YOUR ASSIGNMENT:
Transcribe every record verbatim; no pictures.

** GIVEN ENTRIES follows **

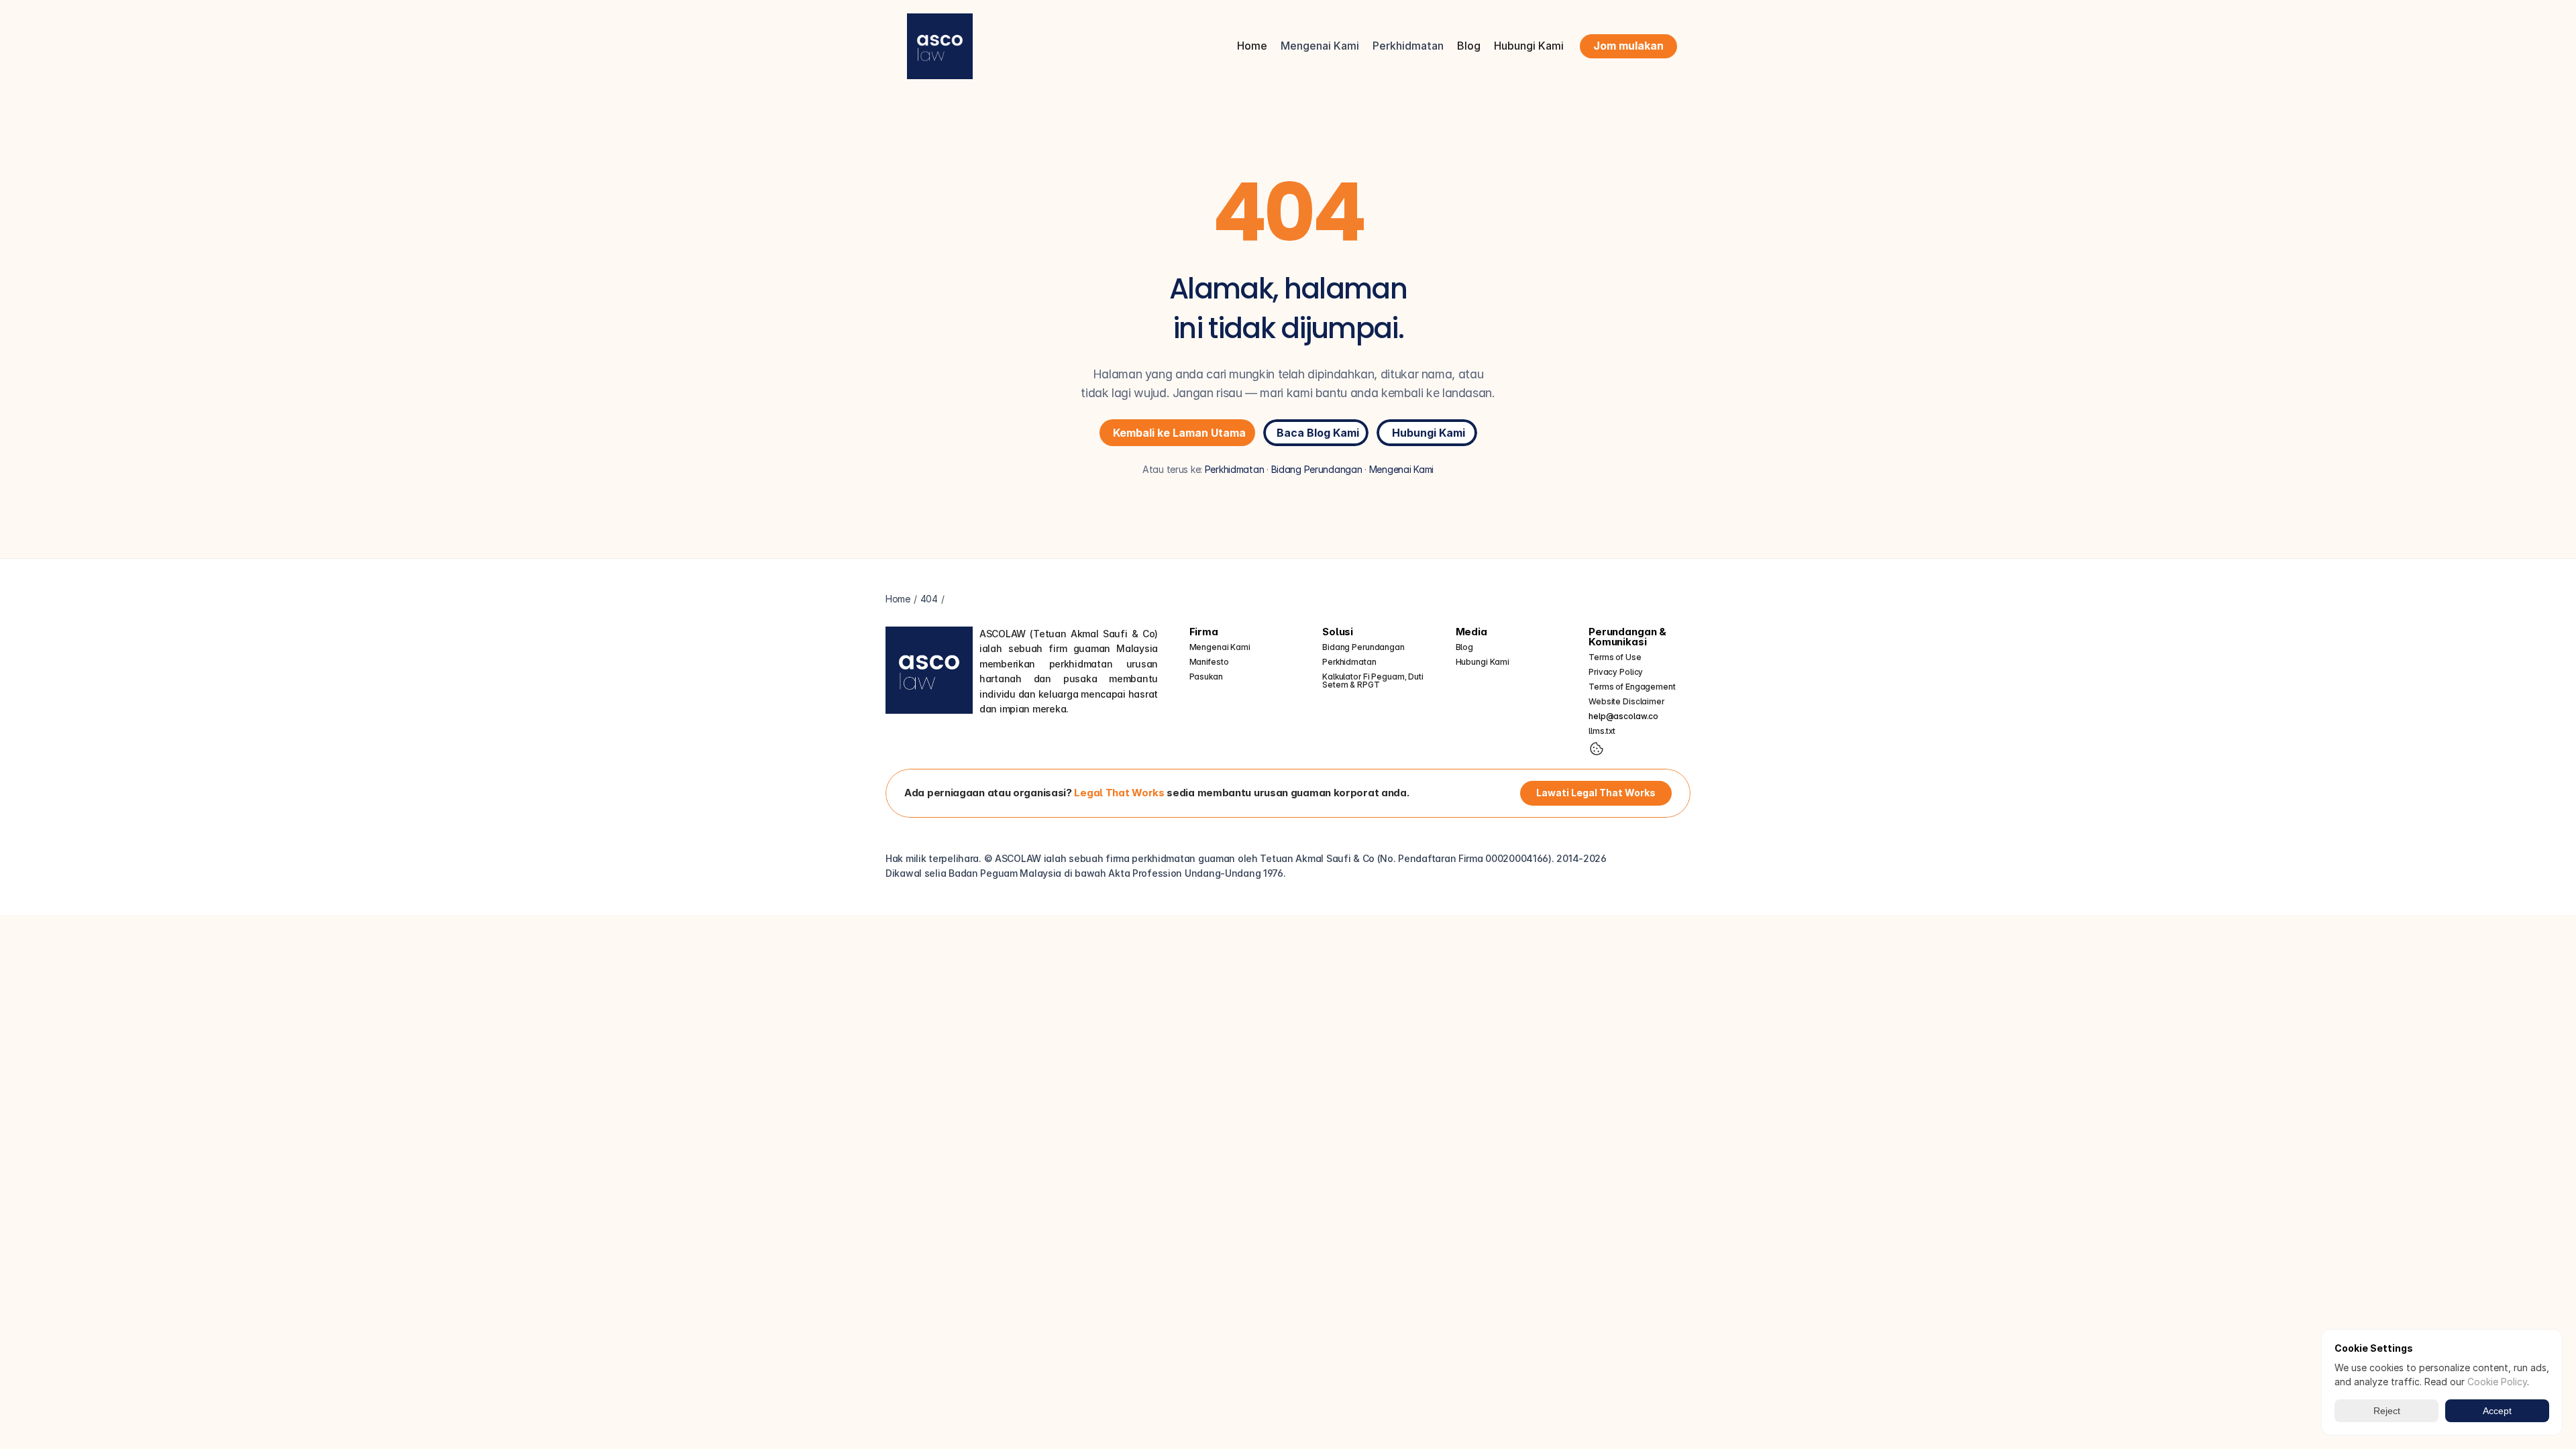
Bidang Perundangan (1316, 469)
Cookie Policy (2497, 1381)
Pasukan (1206, 677)
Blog (1469, 45)
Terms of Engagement (1632, 687)
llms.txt (1602, 731)
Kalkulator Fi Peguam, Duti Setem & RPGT (1374, 681)
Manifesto (1209, 662)
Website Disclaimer (1626, 701)
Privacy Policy (1616, 672)
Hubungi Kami (1529, 45)
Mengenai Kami (1401, 469)
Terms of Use (1615, 657)
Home (1252, 45)
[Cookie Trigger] (1597, 749)
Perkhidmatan (1235, 469)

** End of GIVEN ENTRIES **

WRITTEN RESPONSE:
Bidang Perundangan (1316, 469)
Cookie Policy (2497, 1381)
Pasukan (1206, 677)
Blog (1469, 45)
Terms of Engagement (1632, 687)
llms.txt (1602, 731)
Kalkulator Fi Peguam, Duti Setem & RPGT (1374, 681)
Manifesto (1209, 662)
Website Disclaimer (1626, 701)
Privacy Policy (1616, 672)
Hubungi Kami (1529, 45)
Mengenai Kami (1401, 469)
Terms of Use (1615, 657)
Home (1252, 45)
[Cookie Trigger] (1597, 749)
Perkhidmatan (1235, 469)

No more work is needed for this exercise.